Перемешивались традиции, обычаи, праздники и ритуалы. Смешивались приезжие из Сержипи, жители сертана, выходцы с востока, языки и говоры, запахи и приправы, молитвы, проклятия и напевы. Ничто не оставалось неизменным на этих перекрестках, где встречались и сливались воедино нищета и честолюбие из разных концов света. Поэтому их называли «грапиуна» — народ в новой стране, которую они населяли и отстраивали.
Старательные и упорные выходцы из Сержипи заполонили территорию какао. В работе недостатка не было, случалось некоторым и разбогатеть: об этом слагали песни и мечтали, это было поводом надеть альпаргаты [72] и пуститься в путь. Между собой у них существовала определенная взаимовыручка, они помогали друг другу всегда, когда это было возможно.
72
Вид сандалий.
Некоторые, приезжая в Ильеус, шли по точному адресу — на фазенду к земляку, полковнику, слава о богатстве которого служила пищей для разговоров и пересудов в бедных городках, где уже не осталось мужчин.

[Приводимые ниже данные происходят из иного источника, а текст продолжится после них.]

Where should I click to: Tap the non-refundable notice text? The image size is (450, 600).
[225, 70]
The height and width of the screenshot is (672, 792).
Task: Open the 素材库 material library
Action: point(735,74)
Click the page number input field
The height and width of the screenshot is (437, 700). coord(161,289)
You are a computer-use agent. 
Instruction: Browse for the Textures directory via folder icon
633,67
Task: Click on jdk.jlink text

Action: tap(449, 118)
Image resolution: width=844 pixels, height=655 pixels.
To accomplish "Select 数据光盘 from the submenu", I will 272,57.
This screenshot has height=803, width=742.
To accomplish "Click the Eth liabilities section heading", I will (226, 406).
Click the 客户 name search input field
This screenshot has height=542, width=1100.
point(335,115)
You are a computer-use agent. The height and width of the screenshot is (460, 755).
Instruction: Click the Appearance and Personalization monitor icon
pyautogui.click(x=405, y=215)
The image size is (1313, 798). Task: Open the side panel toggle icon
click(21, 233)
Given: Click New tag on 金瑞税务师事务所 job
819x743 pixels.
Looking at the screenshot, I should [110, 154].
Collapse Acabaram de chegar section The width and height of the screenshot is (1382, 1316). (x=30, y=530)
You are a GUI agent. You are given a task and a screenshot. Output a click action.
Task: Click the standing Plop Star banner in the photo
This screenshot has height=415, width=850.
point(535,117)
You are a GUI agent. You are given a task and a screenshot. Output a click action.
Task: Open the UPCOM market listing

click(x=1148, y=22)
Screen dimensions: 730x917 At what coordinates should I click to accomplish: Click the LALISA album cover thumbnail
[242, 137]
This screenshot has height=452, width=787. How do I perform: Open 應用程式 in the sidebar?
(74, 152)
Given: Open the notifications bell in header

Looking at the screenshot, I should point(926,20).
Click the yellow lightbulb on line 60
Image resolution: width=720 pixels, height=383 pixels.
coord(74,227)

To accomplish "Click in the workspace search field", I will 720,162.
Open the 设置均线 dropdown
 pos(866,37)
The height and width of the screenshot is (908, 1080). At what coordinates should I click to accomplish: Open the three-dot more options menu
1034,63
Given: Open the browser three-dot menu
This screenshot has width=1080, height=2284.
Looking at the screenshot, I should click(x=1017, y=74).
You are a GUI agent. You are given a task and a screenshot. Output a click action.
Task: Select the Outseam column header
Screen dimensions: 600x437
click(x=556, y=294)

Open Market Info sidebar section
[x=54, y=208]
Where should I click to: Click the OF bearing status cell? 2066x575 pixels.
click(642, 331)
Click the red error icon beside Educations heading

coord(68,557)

Когда Натариу сбежал из Проприи, у него была весточка от одного родича — седьмой воды на киселе — к полковнику Боавентуре Андраде. Когда вокруг столько опасностей, самое верное — помощь земляка.
Капитан Натариу да Фонсека замедлил ход мула, приближаясь к шайке оборванцев, чтобы ответить на приветствие старика, повторенное эхом усталых голосов. Старик снял шляпу, намереваясь задать вопрос. Он хотел знать, правильной ли дорогой идут они к фазендам, расположенным в зарослях на берегах Змеиной реки, и правда ли, что там нужны работники. Да, правда: скоро начнут собирать урожай, ростки взошли и поднялись — смотреть приятно.
Не обязательно было спрашивать, чтобы узнать, откуда они, но Натариу поинтересовался, чтобы завязать разговор:
— Из Сержипи?
— Да, сеньор.
— И все одна семья?
Он посчитал их взглядом: помимо трех семейных пар был еще парнишка — высокий и сильный, девчонка с косичками, мальчонка с ловушкой для птиц в руках. Женщина, голова которой была повязана платком, держала младенца, а другая, помоложе, была брюхатая. Десять душ, а вскоре — одиннадцать. Лучше и быть не может.